DATA FOR THIS TASK =
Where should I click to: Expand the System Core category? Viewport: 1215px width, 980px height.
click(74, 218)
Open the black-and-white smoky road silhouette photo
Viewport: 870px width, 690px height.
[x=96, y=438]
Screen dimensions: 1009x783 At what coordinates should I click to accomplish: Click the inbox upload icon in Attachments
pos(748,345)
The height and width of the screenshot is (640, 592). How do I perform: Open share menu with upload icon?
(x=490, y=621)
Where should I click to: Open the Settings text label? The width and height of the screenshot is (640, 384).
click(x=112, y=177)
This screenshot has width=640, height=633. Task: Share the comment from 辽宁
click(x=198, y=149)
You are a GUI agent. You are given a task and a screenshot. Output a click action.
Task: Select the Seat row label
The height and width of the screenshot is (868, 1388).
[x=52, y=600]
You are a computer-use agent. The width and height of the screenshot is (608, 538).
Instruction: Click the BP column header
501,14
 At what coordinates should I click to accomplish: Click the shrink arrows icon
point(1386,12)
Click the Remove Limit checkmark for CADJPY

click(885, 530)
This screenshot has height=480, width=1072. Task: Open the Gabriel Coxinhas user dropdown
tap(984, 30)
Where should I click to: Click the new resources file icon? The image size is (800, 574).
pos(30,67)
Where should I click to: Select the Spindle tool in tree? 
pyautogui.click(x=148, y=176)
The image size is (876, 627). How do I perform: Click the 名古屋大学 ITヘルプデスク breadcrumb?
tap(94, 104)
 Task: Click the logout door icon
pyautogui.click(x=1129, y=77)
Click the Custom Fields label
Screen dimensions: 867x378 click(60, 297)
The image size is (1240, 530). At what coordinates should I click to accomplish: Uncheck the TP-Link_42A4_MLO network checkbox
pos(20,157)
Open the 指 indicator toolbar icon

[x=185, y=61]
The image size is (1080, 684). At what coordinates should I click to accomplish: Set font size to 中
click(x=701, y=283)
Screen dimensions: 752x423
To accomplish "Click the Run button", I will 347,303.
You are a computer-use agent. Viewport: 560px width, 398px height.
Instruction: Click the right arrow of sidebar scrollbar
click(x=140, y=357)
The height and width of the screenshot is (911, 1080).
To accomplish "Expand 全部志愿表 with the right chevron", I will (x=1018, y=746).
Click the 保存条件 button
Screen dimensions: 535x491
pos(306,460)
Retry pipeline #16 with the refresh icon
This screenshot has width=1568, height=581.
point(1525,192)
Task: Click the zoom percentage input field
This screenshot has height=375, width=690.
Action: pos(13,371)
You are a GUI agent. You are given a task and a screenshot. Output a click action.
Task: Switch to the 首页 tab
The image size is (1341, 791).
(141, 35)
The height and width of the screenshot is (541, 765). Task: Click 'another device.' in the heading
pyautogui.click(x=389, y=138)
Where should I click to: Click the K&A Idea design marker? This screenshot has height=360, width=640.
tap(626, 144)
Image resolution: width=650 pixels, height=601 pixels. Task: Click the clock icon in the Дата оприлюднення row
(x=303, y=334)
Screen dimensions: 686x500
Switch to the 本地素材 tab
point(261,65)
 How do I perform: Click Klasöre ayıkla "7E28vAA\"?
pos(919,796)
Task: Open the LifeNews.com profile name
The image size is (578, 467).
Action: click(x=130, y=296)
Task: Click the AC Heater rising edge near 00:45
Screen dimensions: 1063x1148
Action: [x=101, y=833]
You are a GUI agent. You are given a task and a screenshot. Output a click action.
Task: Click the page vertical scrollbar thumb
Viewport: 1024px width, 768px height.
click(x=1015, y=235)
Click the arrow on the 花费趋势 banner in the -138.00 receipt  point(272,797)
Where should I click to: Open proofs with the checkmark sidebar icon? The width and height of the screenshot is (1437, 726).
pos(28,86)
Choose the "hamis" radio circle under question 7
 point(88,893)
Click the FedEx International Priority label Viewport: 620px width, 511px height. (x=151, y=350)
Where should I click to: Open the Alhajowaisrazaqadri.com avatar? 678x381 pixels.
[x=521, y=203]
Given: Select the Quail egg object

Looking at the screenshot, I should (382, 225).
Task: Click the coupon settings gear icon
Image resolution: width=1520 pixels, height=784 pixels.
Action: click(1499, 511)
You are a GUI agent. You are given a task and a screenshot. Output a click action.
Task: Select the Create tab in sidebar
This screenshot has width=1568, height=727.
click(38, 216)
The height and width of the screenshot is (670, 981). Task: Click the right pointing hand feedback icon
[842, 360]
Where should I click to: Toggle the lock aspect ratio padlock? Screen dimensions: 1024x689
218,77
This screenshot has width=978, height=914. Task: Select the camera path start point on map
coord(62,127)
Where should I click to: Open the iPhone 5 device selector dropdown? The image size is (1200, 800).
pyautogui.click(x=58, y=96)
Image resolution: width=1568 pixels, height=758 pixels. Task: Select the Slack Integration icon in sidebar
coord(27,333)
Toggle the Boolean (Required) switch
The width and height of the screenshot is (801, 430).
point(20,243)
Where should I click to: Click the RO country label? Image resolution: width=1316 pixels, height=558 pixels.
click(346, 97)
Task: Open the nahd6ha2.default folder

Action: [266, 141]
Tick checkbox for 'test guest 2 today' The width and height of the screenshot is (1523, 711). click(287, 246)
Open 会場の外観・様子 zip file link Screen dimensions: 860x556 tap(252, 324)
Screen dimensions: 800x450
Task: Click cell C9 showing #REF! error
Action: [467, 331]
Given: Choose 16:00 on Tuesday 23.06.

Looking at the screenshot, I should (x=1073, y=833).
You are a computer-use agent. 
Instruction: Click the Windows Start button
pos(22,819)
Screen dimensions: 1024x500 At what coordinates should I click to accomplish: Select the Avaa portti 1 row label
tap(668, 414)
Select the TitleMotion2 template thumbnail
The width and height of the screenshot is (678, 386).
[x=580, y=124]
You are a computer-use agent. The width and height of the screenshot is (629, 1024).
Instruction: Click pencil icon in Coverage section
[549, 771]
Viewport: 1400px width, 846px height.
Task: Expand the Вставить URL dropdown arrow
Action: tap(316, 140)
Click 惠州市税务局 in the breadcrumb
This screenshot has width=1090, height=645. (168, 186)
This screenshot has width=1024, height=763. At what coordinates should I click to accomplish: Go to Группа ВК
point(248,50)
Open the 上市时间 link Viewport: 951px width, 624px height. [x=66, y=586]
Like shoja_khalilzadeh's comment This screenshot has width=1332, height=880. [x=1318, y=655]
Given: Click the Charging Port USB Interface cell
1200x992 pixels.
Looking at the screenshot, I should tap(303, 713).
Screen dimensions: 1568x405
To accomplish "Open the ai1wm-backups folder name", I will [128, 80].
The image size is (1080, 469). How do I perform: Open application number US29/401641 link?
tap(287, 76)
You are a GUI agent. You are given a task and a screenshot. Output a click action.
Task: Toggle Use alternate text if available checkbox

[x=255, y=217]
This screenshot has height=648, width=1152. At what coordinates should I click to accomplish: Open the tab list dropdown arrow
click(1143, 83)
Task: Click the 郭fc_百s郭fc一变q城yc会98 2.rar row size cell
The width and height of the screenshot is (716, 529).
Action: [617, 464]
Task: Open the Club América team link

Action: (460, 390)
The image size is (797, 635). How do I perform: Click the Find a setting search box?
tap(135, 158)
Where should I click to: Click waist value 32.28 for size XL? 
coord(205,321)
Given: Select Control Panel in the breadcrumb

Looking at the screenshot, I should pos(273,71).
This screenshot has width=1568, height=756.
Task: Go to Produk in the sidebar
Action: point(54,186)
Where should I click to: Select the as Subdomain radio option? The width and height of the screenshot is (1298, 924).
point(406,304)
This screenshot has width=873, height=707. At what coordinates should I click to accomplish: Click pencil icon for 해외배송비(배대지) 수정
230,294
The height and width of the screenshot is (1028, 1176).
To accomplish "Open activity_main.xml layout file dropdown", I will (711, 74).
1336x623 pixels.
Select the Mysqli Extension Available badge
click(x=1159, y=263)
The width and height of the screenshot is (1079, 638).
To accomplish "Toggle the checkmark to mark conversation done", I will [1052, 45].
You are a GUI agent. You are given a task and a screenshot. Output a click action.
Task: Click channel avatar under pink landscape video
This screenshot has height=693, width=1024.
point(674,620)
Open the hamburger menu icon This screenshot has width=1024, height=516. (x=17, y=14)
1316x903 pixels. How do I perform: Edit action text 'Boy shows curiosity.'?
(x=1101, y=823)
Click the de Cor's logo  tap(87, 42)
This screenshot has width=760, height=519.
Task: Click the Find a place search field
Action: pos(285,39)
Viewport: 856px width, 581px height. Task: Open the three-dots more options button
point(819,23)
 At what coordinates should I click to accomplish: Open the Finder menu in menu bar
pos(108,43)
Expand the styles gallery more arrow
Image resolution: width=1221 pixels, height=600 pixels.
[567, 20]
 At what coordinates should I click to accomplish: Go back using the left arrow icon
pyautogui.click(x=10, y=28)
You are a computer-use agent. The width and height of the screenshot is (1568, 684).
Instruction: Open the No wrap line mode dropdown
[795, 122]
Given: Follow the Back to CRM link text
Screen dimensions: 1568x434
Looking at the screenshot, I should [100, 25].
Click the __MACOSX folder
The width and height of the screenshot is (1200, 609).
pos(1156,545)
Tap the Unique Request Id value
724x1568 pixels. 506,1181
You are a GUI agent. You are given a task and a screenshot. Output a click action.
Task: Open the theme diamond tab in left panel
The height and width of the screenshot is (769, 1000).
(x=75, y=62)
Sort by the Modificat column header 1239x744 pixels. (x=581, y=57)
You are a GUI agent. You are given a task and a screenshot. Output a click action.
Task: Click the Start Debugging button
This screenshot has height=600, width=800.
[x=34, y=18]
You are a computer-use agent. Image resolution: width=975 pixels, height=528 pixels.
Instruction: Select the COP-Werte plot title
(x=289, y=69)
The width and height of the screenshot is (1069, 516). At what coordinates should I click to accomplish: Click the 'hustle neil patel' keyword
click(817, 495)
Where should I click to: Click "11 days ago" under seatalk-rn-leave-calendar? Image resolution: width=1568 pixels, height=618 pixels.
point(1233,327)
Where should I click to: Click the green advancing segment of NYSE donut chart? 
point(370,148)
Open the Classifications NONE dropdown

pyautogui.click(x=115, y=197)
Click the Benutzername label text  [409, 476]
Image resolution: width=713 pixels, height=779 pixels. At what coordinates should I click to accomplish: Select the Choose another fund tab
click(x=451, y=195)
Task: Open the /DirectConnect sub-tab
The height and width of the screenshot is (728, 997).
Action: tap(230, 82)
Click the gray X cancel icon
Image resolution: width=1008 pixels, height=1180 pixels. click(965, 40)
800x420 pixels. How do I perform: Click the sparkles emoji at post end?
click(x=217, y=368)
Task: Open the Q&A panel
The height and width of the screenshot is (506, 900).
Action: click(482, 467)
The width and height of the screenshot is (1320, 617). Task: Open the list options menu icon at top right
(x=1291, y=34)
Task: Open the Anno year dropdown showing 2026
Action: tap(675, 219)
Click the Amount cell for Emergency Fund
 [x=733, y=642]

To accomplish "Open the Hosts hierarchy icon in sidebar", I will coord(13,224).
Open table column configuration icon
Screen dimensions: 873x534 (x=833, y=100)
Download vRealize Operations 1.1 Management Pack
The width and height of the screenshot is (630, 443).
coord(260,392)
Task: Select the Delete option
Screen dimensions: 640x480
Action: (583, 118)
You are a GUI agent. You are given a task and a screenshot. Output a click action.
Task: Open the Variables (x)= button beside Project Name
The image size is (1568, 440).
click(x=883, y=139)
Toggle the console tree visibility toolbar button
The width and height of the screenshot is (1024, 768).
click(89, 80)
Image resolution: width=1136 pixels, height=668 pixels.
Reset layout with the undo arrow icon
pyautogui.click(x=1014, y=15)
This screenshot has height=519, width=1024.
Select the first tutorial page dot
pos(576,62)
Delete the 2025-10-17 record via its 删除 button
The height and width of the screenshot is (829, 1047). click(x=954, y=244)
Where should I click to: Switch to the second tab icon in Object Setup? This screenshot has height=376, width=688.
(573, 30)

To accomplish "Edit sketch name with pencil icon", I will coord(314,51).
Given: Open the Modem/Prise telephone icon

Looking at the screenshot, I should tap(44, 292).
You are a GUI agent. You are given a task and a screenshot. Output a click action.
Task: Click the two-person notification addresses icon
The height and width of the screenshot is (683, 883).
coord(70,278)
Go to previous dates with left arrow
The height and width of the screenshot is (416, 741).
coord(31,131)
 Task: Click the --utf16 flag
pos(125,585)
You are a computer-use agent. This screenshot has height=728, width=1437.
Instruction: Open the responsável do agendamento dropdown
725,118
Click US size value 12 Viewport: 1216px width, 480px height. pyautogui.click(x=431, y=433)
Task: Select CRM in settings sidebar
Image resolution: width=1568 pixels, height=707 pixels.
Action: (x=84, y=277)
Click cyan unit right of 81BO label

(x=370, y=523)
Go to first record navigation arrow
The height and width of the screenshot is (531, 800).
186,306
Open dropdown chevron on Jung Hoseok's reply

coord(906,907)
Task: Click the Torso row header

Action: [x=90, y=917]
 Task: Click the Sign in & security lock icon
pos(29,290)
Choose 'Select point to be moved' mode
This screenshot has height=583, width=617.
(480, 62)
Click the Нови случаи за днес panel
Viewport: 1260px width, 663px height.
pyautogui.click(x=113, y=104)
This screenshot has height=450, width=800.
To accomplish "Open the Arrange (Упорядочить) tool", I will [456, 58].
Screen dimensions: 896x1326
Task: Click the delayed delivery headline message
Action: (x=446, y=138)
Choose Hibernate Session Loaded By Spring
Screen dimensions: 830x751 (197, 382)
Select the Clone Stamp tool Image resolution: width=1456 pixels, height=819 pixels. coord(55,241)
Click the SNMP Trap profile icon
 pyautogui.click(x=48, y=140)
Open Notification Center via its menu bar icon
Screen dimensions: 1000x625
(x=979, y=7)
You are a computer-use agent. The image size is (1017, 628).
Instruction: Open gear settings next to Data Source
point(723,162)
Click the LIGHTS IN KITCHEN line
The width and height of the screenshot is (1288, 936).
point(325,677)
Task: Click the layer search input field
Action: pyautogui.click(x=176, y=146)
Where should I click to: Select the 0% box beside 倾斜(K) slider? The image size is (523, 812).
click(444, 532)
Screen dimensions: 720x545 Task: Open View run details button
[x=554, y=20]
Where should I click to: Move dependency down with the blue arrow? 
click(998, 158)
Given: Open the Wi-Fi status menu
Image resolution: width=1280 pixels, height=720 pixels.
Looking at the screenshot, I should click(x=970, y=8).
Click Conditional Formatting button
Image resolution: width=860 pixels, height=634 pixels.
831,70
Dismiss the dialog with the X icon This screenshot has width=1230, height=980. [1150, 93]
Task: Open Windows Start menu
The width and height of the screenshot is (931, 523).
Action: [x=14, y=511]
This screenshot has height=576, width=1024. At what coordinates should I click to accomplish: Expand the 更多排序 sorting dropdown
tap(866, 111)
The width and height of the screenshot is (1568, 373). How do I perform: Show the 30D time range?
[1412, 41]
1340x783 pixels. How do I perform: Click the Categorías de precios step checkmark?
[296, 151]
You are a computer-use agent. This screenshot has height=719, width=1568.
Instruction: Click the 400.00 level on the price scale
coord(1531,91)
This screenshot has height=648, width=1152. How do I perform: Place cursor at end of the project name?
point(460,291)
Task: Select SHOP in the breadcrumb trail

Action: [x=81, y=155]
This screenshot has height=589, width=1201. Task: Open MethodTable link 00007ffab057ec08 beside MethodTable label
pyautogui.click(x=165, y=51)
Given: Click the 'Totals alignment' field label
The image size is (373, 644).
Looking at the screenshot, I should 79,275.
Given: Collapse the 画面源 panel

PROBLEM TO WORK ON = Copy out the lines above exactly, beginning at the one that contains "Sort by the" and ending at the one that contains "You are a computer-use agent. Image".

TASK OUTPUT =
Sort by the Modificat column header 1239x744 pixels. (x=581, y=57)
You are a GUI agent. You are given a task and a screenshot. Output a click action.
Task: Click the Start Debugging button
This screenshot has height=600, width=800.
[x=34, y=18]
You are a computer-use agent. Image resolution: width=975 pixels, height=528 pixels.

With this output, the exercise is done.